● Selected passage

The Milk Group (including cheese and ice cream as well as all forms of milk): An adult should consume two or more eight-ounce glasses of milk each day.
The Vegetable-Fruit Group: Select four or more servings each day, including one serving of a good source of Vitamin C, one serving at least every other day of a good source of Vitamin A. The other servings may be any vegetables or fruits.
The Meat Group (including all meats, poultry, fish and eggs): Choose two or more servings each day.
The Bread-Cereals Group: Choose four or more servings daily.
Other Foods: After meeting the suggested servings from these four basic food groups, the Guide recommends selecting from other food sources adequate amounts to provide enough energy to meet daily requirements. The amount of food consumed, in terms of calories, must be balanced with the amount of energy expended. There will be a gain in weight if food intake exceeds energy output.

● Directions
1) Translate this sentence from the food group guide into Spanish: "There will be a gain in weight if food intake exceeds energy output."
2) Write out the part of the food group guide starting at "The Milk Group" and ending at "servings each day.", keeping every word and mark unchanged.

● Source material
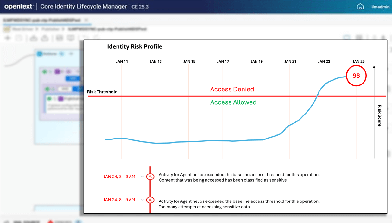This screenshot has width=392, height=223.
Task: Click the Access Allowed label on the risk chart
Action: 233,102
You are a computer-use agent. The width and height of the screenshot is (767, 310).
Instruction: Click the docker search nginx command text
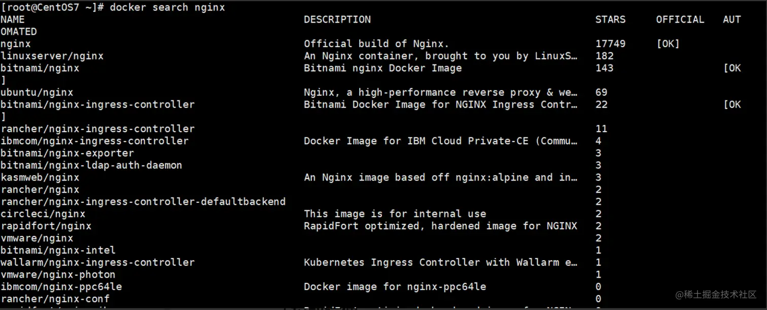coord(167,7)
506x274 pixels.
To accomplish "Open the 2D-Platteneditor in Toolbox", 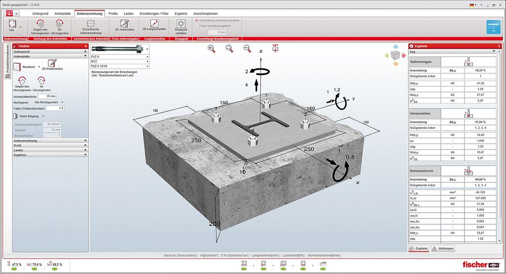I will pos(52,66).
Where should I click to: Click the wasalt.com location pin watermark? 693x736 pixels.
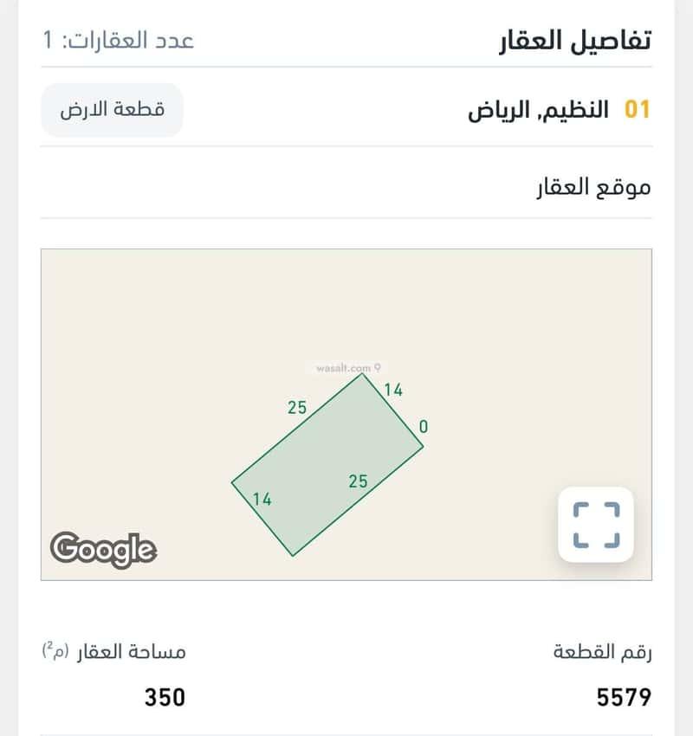tap(348, 368)
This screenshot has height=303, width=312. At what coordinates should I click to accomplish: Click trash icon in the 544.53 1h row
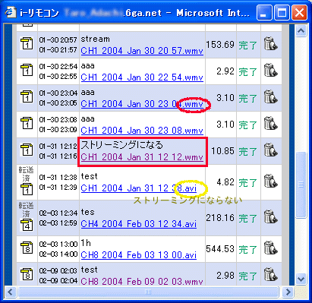click(x=270, y=248)
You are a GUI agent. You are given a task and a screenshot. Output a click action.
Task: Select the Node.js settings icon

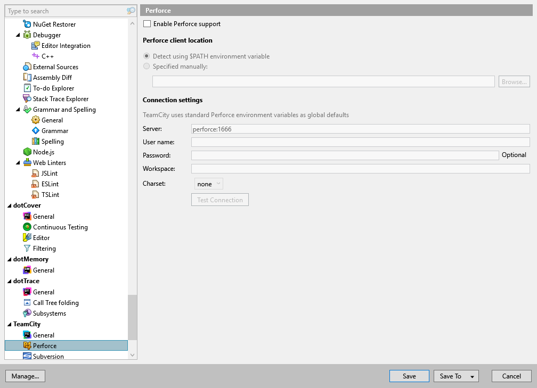pos(27,152)
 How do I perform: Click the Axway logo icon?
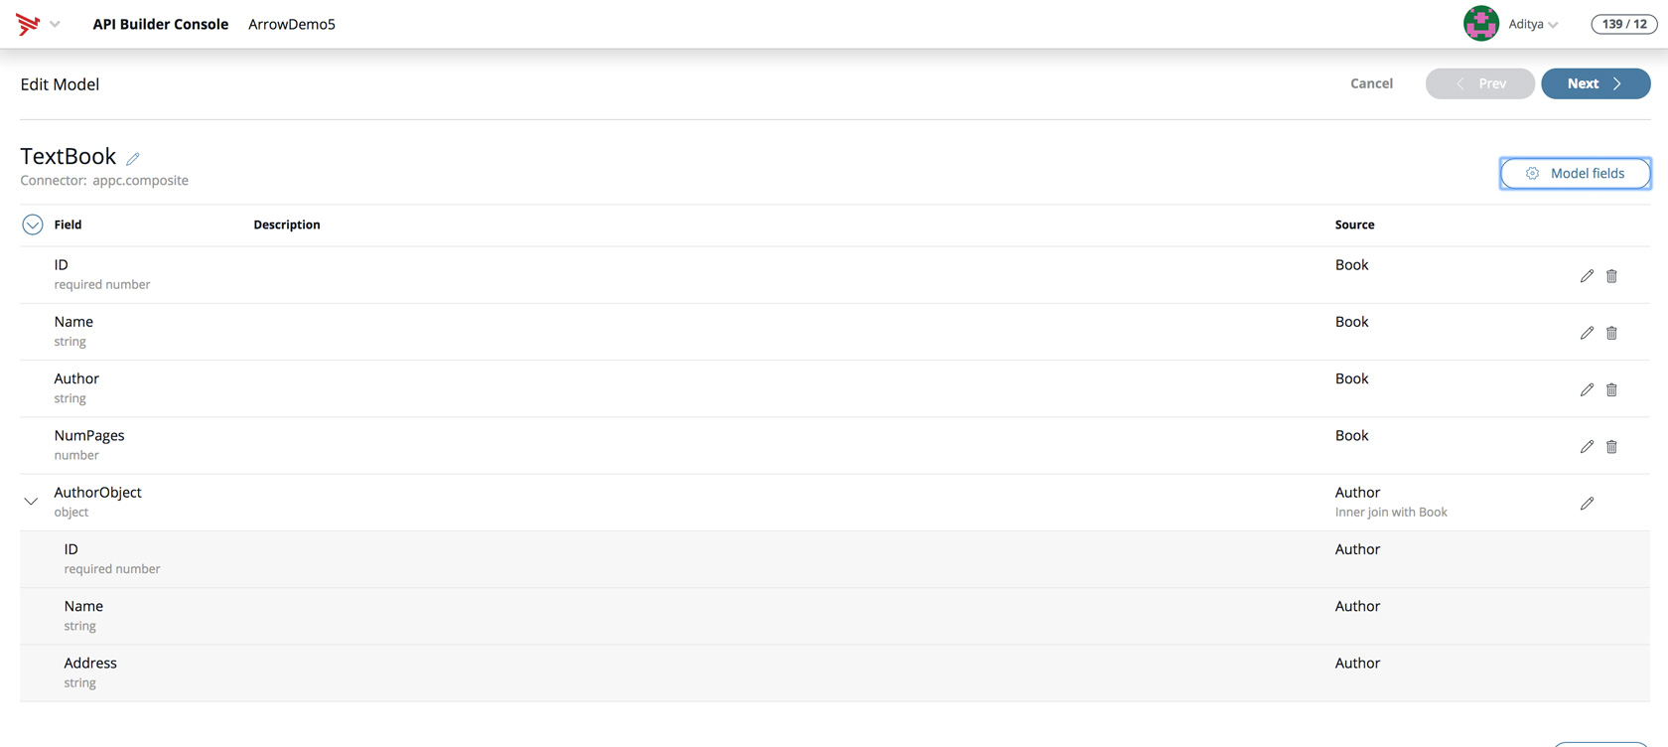click(x=28, y=24)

● Results of the tasks
1) Habrá un aumento de peso si la ingesta de alimentos supera el gasto de energía.

2)
The Milk Group (including cheese and ice cream as well as all forms of milk): An adult should consume two or more eight-ounce glasses of milk each day.
The Vegetable-Fruit Group: Select four or more servings each day, including one serving of a good source of Vitamin C, one serving at least every other day of a good source of Vitamin A. The other servings may be any vegetables or fruits.
The Meat Group (including all meats, poultry, fish and eggs): Choose two or more servings each day.